Good afternoon, bloggies! (that’s blog+buddies, fyi.) I wonder if anyone reading has done the upper body workout I posted! You all know that Tuesday was my last leg routine of the year (still sore and still best friends with ginger tea, by the way). Well, this morning was my last 2010 upper body workout. Not total body, mind you, like the beginner workout I included a few days ago; nay, I only targeted my chest and triceps (my personal favorites). So why the switch from working my entire upper body to just a few muscle groups? Read onward, fit ones!
Okay, for the first two to four months of any beginner’s fitness journey, I suggest, along with Michael Prince (Texas’s best trainer, who has much more knowledge and experience than I), two routines two to four times a week.
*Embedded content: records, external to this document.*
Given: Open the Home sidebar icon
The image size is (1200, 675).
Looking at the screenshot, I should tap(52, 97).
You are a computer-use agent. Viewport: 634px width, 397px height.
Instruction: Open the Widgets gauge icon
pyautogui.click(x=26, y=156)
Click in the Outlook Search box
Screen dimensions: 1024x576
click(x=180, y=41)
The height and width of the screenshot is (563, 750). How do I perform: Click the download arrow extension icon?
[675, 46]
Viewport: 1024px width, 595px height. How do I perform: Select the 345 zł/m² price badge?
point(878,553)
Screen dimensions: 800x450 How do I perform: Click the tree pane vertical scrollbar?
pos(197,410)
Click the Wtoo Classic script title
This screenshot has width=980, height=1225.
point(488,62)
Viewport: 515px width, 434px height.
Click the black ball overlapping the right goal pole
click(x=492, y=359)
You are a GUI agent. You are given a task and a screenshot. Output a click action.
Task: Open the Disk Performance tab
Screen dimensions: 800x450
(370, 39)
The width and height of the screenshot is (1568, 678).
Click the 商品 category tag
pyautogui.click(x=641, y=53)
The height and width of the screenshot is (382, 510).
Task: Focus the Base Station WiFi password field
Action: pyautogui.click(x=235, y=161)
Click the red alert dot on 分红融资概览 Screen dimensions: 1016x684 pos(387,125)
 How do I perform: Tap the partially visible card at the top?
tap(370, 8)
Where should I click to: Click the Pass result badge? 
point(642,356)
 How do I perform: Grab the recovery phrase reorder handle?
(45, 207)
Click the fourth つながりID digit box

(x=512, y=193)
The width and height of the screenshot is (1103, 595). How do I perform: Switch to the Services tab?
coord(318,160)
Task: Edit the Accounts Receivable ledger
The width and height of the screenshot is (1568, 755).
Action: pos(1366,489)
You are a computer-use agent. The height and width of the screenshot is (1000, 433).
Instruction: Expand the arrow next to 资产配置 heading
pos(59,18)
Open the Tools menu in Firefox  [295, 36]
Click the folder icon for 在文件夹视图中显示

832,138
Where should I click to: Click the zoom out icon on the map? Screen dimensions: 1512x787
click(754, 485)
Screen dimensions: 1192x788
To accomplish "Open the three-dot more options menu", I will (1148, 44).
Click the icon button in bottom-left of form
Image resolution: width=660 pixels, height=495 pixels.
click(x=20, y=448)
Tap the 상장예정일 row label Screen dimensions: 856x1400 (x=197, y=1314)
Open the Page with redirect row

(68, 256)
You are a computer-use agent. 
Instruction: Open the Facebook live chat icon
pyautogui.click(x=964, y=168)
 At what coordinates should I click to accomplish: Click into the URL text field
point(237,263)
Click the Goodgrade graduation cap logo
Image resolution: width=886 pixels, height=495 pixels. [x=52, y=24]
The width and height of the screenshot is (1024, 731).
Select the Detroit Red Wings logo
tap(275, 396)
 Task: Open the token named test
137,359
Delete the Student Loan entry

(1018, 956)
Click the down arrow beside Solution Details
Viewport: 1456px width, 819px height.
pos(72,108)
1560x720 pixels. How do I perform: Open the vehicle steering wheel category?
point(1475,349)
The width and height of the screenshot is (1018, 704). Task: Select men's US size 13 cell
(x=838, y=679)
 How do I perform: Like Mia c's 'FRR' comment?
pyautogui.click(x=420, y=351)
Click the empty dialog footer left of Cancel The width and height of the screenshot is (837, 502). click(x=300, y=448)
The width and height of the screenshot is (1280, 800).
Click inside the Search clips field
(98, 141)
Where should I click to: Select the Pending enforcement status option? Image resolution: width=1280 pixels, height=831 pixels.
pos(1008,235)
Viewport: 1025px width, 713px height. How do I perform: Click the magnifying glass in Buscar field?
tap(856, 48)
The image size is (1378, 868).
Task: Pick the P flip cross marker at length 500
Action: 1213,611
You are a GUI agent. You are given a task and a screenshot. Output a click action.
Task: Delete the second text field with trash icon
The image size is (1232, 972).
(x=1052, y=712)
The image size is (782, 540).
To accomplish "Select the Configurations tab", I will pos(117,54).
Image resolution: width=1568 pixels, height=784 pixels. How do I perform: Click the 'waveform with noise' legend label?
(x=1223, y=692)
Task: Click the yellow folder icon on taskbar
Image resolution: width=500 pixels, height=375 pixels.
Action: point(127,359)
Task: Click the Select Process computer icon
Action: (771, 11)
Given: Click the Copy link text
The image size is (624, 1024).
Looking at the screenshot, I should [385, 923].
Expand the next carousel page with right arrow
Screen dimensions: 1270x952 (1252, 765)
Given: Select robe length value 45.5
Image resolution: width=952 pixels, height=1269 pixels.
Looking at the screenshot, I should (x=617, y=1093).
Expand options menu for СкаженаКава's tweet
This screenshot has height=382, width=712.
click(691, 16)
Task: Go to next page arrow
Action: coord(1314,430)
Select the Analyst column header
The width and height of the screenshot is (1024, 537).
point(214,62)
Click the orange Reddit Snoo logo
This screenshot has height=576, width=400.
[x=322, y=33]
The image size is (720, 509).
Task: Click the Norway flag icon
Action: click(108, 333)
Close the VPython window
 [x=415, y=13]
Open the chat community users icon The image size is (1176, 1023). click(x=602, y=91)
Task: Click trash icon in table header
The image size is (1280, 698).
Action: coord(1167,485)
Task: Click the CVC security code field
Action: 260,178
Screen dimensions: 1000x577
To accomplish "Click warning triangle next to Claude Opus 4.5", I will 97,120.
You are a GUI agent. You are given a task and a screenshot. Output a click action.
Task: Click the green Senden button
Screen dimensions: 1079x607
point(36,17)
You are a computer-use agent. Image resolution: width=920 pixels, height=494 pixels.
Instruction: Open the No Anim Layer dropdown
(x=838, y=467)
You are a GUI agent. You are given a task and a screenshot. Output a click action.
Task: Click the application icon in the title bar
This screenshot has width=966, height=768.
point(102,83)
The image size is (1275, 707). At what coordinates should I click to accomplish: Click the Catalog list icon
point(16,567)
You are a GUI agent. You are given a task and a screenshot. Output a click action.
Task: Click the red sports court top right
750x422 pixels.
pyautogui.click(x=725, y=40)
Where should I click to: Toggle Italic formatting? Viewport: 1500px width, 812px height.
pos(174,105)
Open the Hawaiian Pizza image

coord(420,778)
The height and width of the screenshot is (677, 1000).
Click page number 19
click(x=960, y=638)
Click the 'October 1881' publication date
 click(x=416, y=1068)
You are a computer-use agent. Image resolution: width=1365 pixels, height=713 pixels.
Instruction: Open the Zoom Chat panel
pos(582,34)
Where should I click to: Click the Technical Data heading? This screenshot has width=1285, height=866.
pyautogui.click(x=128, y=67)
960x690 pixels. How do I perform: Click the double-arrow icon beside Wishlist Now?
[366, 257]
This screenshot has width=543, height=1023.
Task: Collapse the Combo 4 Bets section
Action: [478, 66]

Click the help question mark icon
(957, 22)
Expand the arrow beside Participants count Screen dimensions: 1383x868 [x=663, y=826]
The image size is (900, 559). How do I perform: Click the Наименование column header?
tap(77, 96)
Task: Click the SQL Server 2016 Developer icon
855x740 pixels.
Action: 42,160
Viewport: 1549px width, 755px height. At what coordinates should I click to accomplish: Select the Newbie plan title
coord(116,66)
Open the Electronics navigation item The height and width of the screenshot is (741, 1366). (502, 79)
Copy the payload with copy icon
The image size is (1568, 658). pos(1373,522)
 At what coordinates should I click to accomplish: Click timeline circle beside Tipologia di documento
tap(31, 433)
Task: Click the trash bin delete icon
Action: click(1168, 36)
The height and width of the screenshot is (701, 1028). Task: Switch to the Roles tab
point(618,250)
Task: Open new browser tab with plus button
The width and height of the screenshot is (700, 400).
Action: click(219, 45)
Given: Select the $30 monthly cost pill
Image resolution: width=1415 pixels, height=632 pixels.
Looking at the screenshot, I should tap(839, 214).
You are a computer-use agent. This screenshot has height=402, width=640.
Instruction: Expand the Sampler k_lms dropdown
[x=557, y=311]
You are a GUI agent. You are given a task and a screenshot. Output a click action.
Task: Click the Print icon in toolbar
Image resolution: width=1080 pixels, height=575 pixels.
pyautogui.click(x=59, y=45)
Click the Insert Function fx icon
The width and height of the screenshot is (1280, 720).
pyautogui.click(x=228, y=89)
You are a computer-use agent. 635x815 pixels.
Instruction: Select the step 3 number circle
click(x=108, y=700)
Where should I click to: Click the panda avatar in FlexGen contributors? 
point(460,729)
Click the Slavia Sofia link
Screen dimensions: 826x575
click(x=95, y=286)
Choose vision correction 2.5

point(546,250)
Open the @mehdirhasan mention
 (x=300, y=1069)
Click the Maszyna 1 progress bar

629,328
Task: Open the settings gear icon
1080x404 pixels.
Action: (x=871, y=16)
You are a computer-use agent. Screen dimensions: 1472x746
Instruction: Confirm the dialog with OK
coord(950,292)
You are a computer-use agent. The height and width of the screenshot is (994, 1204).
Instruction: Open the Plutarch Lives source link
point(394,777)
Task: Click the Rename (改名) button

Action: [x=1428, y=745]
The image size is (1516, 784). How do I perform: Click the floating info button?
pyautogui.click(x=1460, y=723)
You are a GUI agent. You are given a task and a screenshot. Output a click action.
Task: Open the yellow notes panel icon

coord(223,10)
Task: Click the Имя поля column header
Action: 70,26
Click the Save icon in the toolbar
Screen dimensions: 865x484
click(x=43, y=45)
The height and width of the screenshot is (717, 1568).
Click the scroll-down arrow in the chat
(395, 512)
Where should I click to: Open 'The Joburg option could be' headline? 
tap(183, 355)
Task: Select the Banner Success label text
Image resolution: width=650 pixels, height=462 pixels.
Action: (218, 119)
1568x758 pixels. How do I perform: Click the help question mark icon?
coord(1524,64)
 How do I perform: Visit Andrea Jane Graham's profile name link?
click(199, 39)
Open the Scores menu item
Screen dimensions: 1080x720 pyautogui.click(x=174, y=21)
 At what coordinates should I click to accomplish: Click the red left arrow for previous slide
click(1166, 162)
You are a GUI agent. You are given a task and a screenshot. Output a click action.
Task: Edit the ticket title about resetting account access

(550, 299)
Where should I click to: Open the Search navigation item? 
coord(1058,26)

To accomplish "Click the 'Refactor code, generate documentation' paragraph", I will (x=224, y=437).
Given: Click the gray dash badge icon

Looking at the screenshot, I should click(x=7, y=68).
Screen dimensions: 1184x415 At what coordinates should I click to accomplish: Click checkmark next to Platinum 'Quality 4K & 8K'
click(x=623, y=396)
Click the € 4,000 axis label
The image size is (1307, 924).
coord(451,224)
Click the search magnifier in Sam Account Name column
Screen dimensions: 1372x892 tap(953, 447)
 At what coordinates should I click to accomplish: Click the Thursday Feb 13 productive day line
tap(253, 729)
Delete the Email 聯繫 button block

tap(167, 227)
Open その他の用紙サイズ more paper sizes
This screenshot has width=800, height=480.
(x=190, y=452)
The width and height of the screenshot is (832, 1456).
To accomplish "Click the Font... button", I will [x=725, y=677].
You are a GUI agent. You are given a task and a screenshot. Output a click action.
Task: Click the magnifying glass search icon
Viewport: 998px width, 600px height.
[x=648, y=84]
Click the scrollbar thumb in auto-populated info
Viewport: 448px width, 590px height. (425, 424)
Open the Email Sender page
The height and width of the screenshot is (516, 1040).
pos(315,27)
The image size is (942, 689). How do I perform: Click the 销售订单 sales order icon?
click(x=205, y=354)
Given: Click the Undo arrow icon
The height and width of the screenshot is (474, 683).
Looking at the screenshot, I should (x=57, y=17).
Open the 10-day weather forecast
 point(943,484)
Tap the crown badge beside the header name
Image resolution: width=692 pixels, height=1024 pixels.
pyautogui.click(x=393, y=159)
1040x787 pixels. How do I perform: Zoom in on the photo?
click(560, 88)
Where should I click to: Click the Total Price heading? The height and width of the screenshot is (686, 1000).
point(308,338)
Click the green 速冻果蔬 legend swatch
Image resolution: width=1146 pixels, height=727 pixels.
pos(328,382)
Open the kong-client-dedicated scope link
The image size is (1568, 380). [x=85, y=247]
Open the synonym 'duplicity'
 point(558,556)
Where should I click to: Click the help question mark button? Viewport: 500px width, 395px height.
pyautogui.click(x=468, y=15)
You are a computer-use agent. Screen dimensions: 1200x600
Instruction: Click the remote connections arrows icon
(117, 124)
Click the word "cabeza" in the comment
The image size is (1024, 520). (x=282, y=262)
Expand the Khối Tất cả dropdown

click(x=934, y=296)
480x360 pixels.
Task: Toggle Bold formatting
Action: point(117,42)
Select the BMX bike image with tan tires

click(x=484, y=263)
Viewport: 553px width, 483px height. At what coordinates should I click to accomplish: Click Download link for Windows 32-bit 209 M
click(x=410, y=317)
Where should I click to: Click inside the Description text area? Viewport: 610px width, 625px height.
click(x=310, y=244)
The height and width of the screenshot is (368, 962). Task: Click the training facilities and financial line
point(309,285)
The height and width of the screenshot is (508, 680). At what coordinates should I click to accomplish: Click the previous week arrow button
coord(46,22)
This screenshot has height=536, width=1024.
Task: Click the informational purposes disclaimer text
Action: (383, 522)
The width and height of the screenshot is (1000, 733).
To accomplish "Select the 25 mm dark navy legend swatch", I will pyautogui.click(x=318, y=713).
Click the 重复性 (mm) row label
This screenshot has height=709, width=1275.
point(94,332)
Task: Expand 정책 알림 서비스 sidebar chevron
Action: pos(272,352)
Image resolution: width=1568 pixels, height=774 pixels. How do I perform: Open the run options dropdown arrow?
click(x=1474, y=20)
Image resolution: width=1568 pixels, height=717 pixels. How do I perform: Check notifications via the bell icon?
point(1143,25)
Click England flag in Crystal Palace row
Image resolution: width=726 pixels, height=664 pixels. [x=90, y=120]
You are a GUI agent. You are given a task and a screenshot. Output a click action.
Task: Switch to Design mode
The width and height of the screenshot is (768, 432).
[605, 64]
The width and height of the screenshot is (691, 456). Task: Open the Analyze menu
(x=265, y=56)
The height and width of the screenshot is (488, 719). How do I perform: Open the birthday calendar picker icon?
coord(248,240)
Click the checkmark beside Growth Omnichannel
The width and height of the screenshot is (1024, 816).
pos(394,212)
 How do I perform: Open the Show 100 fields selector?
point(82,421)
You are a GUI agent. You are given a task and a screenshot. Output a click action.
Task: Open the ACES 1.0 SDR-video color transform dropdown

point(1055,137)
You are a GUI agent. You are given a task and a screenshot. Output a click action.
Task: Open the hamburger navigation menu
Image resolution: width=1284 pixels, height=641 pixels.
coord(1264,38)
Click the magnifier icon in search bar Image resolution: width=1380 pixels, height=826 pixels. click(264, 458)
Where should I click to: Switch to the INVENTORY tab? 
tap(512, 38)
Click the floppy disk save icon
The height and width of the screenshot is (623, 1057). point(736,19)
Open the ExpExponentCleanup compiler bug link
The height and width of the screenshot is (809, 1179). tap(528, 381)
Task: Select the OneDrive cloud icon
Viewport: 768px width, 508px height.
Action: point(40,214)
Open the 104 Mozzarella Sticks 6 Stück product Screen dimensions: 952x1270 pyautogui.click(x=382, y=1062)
Quoting from my book:
Two to four months is generally how long it takes for one to move from beginner level to intermediate. Four months is enough time for your body to adapt before moving on to more advanced routines (p. 79).
As you could probably guess, training your whole upper body at once rather than dividing it up also saves time. This is especially important if you’ve never hit the weights before because, let’s face it, being in an unfamiliar environment doesn’t evoke the most pleasant of emotions at first; it can cause us to feel anxious, inhibited, and even resentful – not feelings we want to harbor if we intend to make gym attendance part of our lifestyle!
So, getting in and out of the gym is a major plus to most. It was to me when I started training seven years ago. Between the complexities of the cable system, monolithic machines being maneuvered by jocks and meatheads, and the cacophony of exertion-induced grunts, the weight room seemed more like a medieval dungeon fit for indecorous interrogation.
Having only two routines at the beginning, you’re sure to memorize them in no-time, and you’ll feel less intimidated each time you pick up the dumbbells. I quickly realized that there’s a significant measure of confidence that comes with sheer repetition…
As you master the movements and feel your muscles becoming more and more acclimated to the stress of resistance and yes, soreness, you’ll be ready to move on to intermediate routines that include dividing up the muscle groups. But more on that later! It’s time for a lower body workout! 🙂
Stay fit, stay faithful, ~<3 Di
Remember to warm up for 6-10 minutes. Perform 2-3 sets of each exercise. “*” means you should choose a weight appropriate for the given number of repetitions (reps).
- Leg extensions – 12-15 reps (*)
- Adjust machine for your height.
- Sit in machine, holding onto handles on either side of the seat to stabilize your body throughout the movement.
- Bend knees and place ankles behind leg extension pads.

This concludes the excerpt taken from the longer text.